Sarko's lineage was suggested from the beginning of the "Prism of Time" arc. Hailing from some point in the future, it's clear he's Korugarian from the purplish-pink hue of his skin, and his intense investment in protecting Sinestro's legacy of terror would point to him being a direct descendant of the master of fear. As Soranik is Sinestro's daughter, a connection seemed likely. Further, Kyle's attempt last issue to rekindle his relationship with Sora placed him squarely as a contender for Sarko's ancestor.

This issue, even as the Green and Yellow Corps fight for their lives, sans rings, against energy constructs conjured by Krona's gauntlet at Sarko's bidding, Kyle and Soranik seem on the road to reconciliation, sharing a kiss before their last stand.

When it's clear the fight isn't going their way, though, Kyle grabs Rip Hunter's ring -- a modified GL ring that can only be used for communication and data storage -- from its chain around John Stewart's neck and asks it how Sarko can be defeated. Its answer is telling, and also somewhat revealing about the Time Master's usual methods: to defeat Sarko, "terminate" Kyle or Sora.

Screaming in agony, Kyle slips on his own ring and dashes off to Sector 563, where Hal Jordan and Rip Hunter have taken the battle directly to Sarko. As Hal battles and ultimately destroys the construct animating Krona's gauntlet, which had once lent Hal its power during his rogue phase and which siphoned his will to become sentient, Sarko is fatally wounded when the energy being explodes.
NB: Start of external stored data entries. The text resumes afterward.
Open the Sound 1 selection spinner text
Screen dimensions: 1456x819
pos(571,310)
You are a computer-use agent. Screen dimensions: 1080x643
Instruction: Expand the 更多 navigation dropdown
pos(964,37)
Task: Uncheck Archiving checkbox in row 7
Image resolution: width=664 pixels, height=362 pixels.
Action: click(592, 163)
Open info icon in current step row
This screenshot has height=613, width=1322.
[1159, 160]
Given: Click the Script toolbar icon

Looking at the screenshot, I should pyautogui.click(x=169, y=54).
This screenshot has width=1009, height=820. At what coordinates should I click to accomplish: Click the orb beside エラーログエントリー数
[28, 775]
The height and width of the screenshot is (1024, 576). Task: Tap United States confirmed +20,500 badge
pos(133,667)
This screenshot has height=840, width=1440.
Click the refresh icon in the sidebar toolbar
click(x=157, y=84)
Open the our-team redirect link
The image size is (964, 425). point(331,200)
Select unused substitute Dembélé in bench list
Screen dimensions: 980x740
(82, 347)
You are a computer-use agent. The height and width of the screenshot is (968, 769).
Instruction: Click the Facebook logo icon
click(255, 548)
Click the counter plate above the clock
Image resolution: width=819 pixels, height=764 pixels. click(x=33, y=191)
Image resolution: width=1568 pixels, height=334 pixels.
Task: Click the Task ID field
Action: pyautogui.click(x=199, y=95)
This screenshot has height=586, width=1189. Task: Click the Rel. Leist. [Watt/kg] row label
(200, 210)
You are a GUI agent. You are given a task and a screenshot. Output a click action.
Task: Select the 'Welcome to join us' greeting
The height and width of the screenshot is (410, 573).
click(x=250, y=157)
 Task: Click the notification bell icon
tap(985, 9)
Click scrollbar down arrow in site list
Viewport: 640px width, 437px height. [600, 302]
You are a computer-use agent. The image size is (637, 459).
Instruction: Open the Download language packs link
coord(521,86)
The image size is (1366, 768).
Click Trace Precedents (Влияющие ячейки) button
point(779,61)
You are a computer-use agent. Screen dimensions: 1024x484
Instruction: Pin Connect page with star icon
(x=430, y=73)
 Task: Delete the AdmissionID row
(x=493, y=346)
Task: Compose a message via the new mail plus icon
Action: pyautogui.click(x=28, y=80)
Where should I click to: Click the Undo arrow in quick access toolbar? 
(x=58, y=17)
Kyle arrives just to witness his son's last words.

Kyle and Sora = OTP?

From his first appearance, the love interests of Kyle Rayner have been fraught. The girlfriend who helps him learn to wield the ring, Alex DeWitt, was murdered in short order by villain Major Force and stuffed in a refrigerator, an event which gave us the term "fridging" for the killing or harming of women to motivate a male character. Kyle next dated Donna Troy of the Titans, who left him in order to deal with the personal tragedy of the deaths of her children and ex-husband; her continuity was then shaken up so that she no longer remembered having feelings for Kyle at all. Then, Kyle enjoyed an enduring relationship with Jenny Lynn Hayden, aka Jade, the daughter of Golden Age Green Lantern Alan Scott. Though Kyle at one point proposed marriage, their relationship soured when he spent an extended tour of duty in space. Jade later died, and later still was resurrected during Brightest Day, but it's unclear whether she exists in post-Rebirth continuity given that her father's status is somewhat ambiguous at present.

Soranik Natu, who debuted in Green Lantern Corps: Recharge by Geoff Johns and Dave Gibbons, fell in with Kyle while they were both Green Lanterns. Her love for Kyle was enough to save his life, with the help of the Star Sapphires' energy, during Blackest Night, but Kyle later revealed that in that moment the energy of true love showed him Jade instead. Dealbreaker.

Unlike many of DC's iconic heroes, there's never been a sense of "the one" for Kyle. No matter the challenges they face, there's a sense that Clark Kent will always find his way back to Lois Lane, that Barry Allen and Iris West will somehow live happily ever after. The Kyle/Jade pairing was a great romantic arc, but it's never seemed imperative that they need to get back together; indeed, in the early days of the New 52 he was dating Carol Ferris, Hal Jordan's on-again/off again girlfriend. Soranik, too, has not seemed in any hurry to restart her life with Kyle, preoccupied as she is with running and rebranding a cadre of fear-wielding warriors. Which is not to say she's not interested; Hal Jordan and the Green Lantern Corps #21 shows that she clearly is.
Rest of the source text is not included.